The model to be described here is one that Sri Aurobindo developed to guide the disciples who had gathered around him, with their sādhanā, or yogic practice. Most of the terms, and its basic structure, are derived from the Ṛg Veda and the Upanishads. Most of the detailed descriptions are based on The Life Divine (LD), The Synthesis of Yoga (SY), and his Letters on Yoga (LY), especially Letters on Yoga – I, II, and IV. The terms Sri Aurobindo uses in these writings can be grouped into three different sets:
- terms that belong to a concentric system: outer nature, inner nature, and true nature;
- terms that belong to a vertical system based on the Vedic Sevenfold Chord of Being: Matter, Life, Mind, Supermind, Ānanda, Cit-Tapas, and Sat;
- terms related to a person’s center of identification: ego, soul, and Self.

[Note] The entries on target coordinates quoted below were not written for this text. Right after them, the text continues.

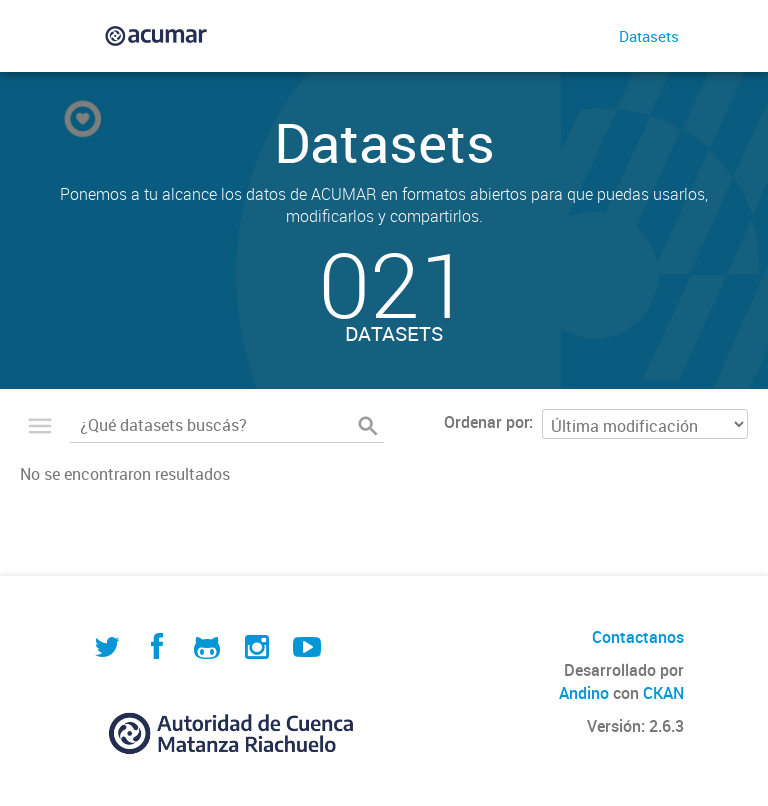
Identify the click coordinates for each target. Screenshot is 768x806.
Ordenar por (486, 422)
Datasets (649, 36)
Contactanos (638, 637)
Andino (584, 693)
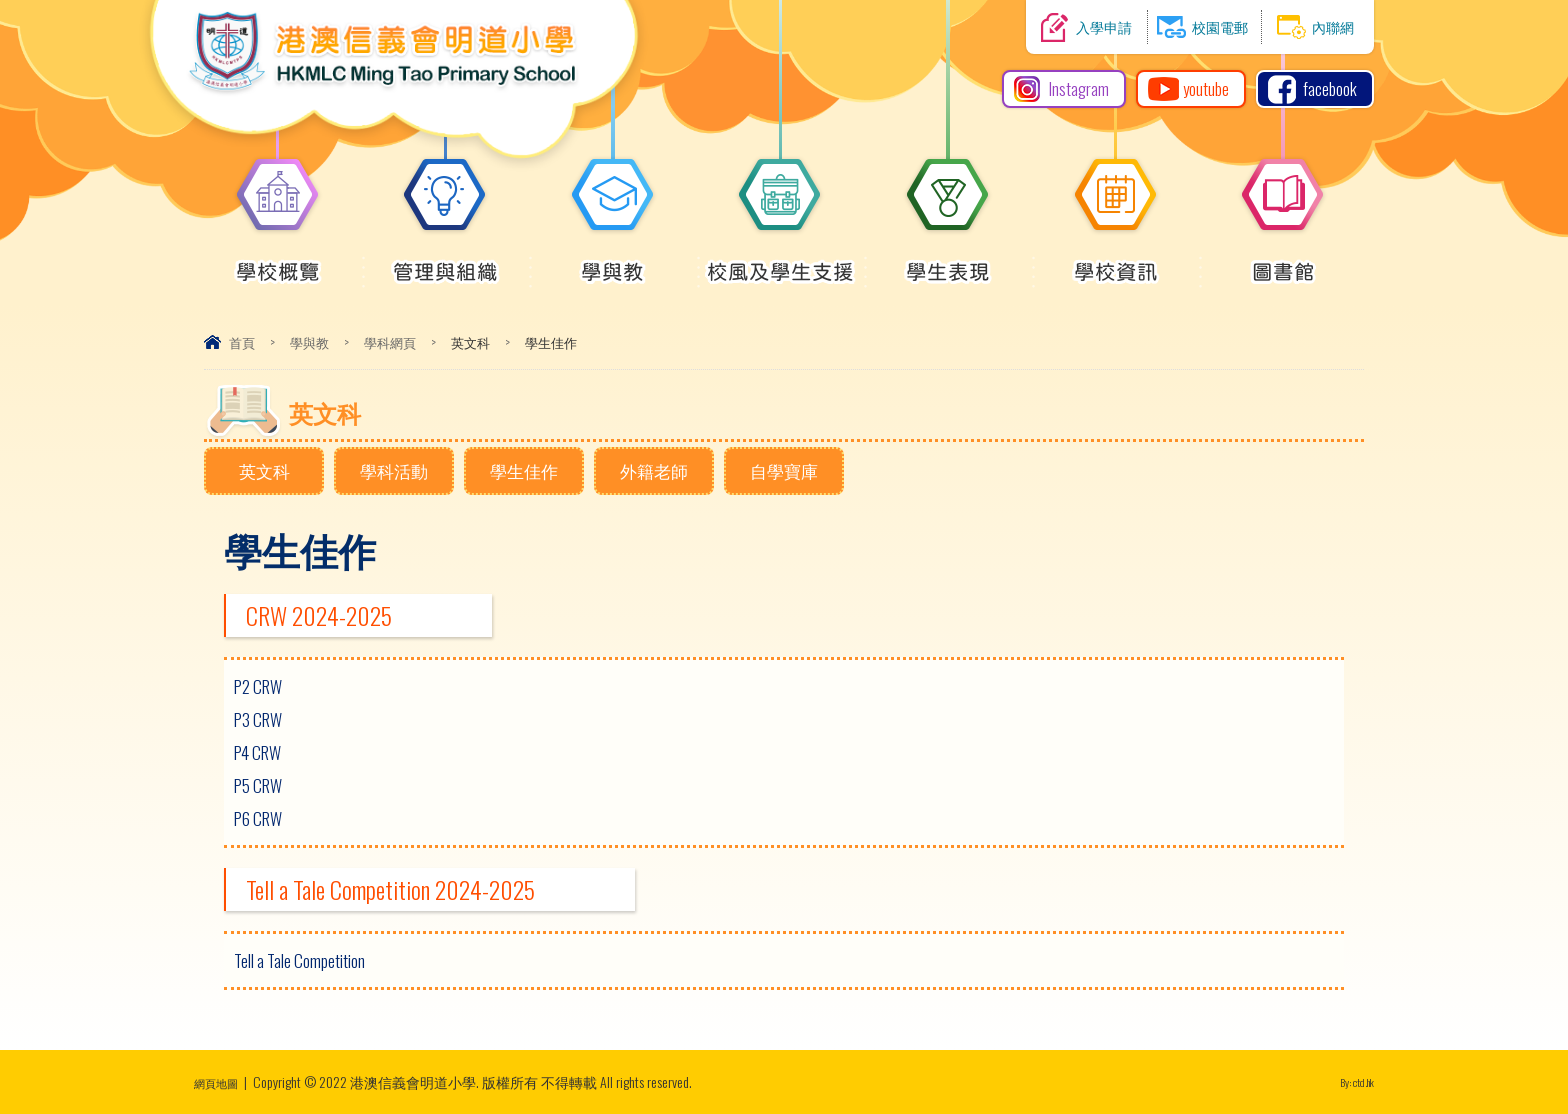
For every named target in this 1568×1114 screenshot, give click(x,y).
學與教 (613, 261)
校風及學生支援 (780, 261)
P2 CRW (258, 686)
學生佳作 (524, 470)
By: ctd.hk (1350, 1081)
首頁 (242, 342)
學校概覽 (278, 261)
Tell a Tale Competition (299, 960)
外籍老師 (654, 470)
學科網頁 (390, 342)
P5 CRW (258, 785)
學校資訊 (1116, 261)
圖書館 (1283, 261)
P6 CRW (258, 818)
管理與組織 (445, 261)
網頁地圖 (222, 1081)
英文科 (264, 470)
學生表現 (948, 261)
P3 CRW (258, 719)
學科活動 (394, 470)
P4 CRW (257, 752)
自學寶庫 (784, 470)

These three sets are like perspectives that look at the same psychological reality from three different directions. Each perspective has its own meaning and purpose; however, as will be shown, when they are brought together, something more is added. For instance, one can see not only how human nature is structured, but one can also gather new insights into the meaning and direction of life. One can see not only how all the different elements of human nature relate to each other, but one can also discover the meaning and functionality of the structure as a whole. What makes this possible is Sri Aurobindo’s vision of an on-going evolution of consciousness (see chapter 0-4-2). It shows a certain inevitability of movement—something that seems to say: “Yes, this must be where we came from, this is where we are struggling at present, and this must be the stunningly beautiful future towards which we are heading.”
The following outline centers around two other contributions Sri Aurobindo makes to the understanding of human nature. They are the way he works out the idea of an evolving soul, or psychic being, and the way he differentiates the higher layers of the mind—both from each other and from the vijñānamayakośa.1.
Both issues can, however, be understood more easily after some more basic issues have been covered. Thus, the discussion will now first focus on the three sets of terms mentioned above, starting with the concentric system.
1. The vijñānamayakośa is the plane of conscious existence that according to Vedānta links the lower, manifest hemisphere of matter, life, and mind, to the upper, divine hemisphere of saccidānanda. In modern Hindi, vijñāna means no more than a somewhat enlightened intellect, and one finds the vijñānamayakośa sometimes described in similar terms. In the older texts from which Sri Aurobindo derives his terminology, the vijñānamayakośa is, however, the same as the Vedic mahas, a plane far above the mind, which is at the same time, perfectly divine and differentiated, the one and the many. As we know from his yogic diary, posthumously published as Record of Yoga, Sri Aurobindo explored this region with meticulous care and methodological rigor in his own experience and he used the word in this much more elevated sense throughout his major works.